++++ SOURCE TEXT
Jul 072017
 

So lately I have been doing a LOT of work for other ventures and festivals, and I keep returning to Tumbleweed Festival for interviews with different artists involved. You know I keep saying as time unfolds here in the music world, this festival continuously becomes all the more relevant to Country Music history before the gates even open.

I think just about every one of the artists involved in this event, and the people involved have all been influenced in some way shape or form by the Jennings family. You know It’s become sort of A yawning situation how EVERYONE these days runs around name dropping Waylon, and they really have NO idea anything about him. Right now his daughter in law Miss Kathy is having TONS of legal issues with bootlegger shirts and people using Waylon’s images for MILLIONS of dollars in profit. The whole idea of the Waylon moniker (The Flying W) and the use of it on tattoos and clothing has exploded into a mega bomb of use by fake people that have NO idea of what he TRULY brought to Country Music as a whole.

HOWEVER, there are a majority of us that actually DO look up to Waylon Jennings and HAVE been influenced by him. Many of the people my age (46) have been raised by Waylon Jennings and people like Billy Don Burns ,whom I recently spent time with yesterday at a private party, and he learned this morning about the fact that Country Music Legend Earl Clark suffered a heart attack. As a result of that he passed away last night, and it was posted on the wall of this young man Dustin James Clark. Now folks, this man won one of the contests that Tumbleweed conducted that allowed the fans to vote on the outcome, which resulted in his performance at this festival. I stopped on Monday and spoke with him on the phone about some things that I’ll share with you in just a bit. First let’s touch on what Earl Clark contributed to Country Music and just who this man was and how he embellished the genre that Tumbleweed is praising in a few weeks.

In 1998 Mr. Earl Clark wrote the title song off George Strait’s album “One Step At A Time”, and in this above video Mr. Dustin sings an original called “Take The Comfort Out Of Southern Comfort”. Honestly the song “Neon Row” is one of my favorite B Side songs that mainstream radio didn’t really embrace that George Strait sang. George Strait is probably one of Country Music’s most notable mega stars that choose to not record songs he wrote himself, in order to proliferate the job of songwriter for a living. George Strait was solely responsible for the success of people like Mr. Dean Dillon and Mr. Rich Fagan, and the list went on and on. Additionally Mr. Earl went on to write “I Found Jesus On The Jailhouse Floor” which can be found on the “Honkeytonkville” album from 2003.
++++++++
++++ ENTRIES SHOWN
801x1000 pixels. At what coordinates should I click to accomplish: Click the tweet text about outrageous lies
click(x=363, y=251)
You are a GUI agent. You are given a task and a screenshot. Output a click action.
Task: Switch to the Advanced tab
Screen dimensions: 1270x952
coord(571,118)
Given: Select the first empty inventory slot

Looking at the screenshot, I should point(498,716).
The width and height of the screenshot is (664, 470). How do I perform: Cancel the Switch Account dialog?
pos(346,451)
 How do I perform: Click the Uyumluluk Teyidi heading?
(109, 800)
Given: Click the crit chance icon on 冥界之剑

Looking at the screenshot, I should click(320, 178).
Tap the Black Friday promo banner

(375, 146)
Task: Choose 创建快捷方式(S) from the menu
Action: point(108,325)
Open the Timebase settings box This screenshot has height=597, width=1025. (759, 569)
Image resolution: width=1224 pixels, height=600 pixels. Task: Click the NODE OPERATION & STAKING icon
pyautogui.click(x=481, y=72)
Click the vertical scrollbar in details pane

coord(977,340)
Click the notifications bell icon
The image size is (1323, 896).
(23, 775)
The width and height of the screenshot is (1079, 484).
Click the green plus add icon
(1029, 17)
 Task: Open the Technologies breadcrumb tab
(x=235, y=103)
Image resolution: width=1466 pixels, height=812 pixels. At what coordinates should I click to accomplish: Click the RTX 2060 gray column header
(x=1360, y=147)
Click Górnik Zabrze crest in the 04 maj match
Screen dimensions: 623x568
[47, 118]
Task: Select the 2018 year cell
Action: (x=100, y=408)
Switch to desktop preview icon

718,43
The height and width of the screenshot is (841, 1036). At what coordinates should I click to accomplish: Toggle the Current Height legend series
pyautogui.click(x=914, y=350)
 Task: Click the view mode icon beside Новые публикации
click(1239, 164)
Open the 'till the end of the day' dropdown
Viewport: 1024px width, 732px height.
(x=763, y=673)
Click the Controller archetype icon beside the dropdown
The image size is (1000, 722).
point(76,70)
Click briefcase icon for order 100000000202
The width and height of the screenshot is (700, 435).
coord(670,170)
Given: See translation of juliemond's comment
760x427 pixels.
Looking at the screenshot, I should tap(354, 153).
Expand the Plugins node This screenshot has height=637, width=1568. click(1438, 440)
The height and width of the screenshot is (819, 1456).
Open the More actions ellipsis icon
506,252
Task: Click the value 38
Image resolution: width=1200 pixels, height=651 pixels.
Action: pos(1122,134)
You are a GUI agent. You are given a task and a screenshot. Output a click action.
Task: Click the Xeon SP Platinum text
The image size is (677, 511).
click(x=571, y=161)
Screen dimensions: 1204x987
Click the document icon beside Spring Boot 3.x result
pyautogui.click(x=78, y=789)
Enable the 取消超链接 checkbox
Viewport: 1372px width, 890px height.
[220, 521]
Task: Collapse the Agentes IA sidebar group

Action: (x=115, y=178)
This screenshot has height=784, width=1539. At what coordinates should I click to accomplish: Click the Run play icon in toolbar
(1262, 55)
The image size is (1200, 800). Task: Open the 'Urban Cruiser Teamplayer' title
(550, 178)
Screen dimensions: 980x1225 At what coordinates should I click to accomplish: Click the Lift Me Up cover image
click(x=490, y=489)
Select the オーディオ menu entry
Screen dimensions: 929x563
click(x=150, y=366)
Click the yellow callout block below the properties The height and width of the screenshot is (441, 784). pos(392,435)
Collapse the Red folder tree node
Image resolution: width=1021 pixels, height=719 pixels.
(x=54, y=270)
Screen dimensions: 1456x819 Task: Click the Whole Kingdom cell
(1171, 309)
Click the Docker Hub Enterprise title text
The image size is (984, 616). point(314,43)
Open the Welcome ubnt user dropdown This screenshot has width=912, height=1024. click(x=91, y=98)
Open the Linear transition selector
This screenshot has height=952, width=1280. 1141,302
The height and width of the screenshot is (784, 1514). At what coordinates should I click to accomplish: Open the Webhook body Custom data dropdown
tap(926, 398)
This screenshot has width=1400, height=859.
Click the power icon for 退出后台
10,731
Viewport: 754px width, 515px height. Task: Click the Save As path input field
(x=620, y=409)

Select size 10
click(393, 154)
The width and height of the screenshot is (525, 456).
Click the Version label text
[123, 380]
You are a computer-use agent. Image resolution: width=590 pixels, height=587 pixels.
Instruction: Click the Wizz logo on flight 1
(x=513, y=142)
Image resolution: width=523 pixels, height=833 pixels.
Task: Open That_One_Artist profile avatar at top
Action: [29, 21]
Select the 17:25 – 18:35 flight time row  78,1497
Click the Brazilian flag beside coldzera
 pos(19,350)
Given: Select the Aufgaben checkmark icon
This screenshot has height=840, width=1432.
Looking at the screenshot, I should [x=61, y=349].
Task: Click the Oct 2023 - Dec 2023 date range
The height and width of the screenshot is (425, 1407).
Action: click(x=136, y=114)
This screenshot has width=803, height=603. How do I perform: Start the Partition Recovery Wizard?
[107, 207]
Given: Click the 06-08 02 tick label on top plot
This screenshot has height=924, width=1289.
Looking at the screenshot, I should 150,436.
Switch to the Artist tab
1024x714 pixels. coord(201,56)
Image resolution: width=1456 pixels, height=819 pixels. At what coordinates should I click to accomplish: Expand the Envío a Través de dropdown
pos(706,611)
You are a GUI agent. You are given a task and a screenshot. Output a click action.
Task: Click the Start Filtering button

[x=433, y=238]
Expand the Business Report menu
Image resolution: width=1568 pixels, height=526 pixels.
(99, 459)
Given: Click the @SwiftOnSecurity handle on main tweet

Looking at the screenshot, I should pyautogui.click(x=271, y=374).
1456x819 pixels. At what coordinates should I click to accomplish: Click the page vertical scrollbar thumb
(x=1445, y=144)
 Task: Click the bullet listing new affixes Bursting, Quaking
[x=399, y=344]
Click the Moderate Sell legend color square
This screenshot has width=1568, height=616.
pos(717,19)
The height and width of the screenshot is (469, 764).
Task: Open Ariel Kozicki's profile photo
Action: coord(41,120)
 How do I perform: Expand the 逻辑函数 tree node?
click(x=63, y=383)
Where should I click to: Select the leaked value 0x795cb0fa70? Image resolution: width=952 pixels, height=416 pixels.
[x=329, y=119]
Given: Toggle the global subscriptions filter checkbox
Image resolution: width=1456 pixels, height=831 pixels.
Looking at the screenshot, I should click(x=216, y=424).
++++++++
Write out everything in the Tumbleweed Festival post from "I think just" down to "as a whole.". The records have no connection to the Tumbleweed Festival post.

I think just about every one of the artists involved in this event, and the people involved have all been influenced in some way shape or form by the Jennings family. You know It’s become sort of A yawning situation how EVERYONE these days runs around name dropping Waylon, and they really have NO idea anything about him. Right now his daughter in law Miss Kathy is having TONS of legal issues with bootlegger shirts and people using Waylon’s images for MILLIONS of dollars in profit. The whole idea of the Waylon moniker (The Flying W) and the use of it on tattoos and clothing has exploded into a mega bomb of use by fake people that have NO idea of what he TRULY brought to Country Music as a whole.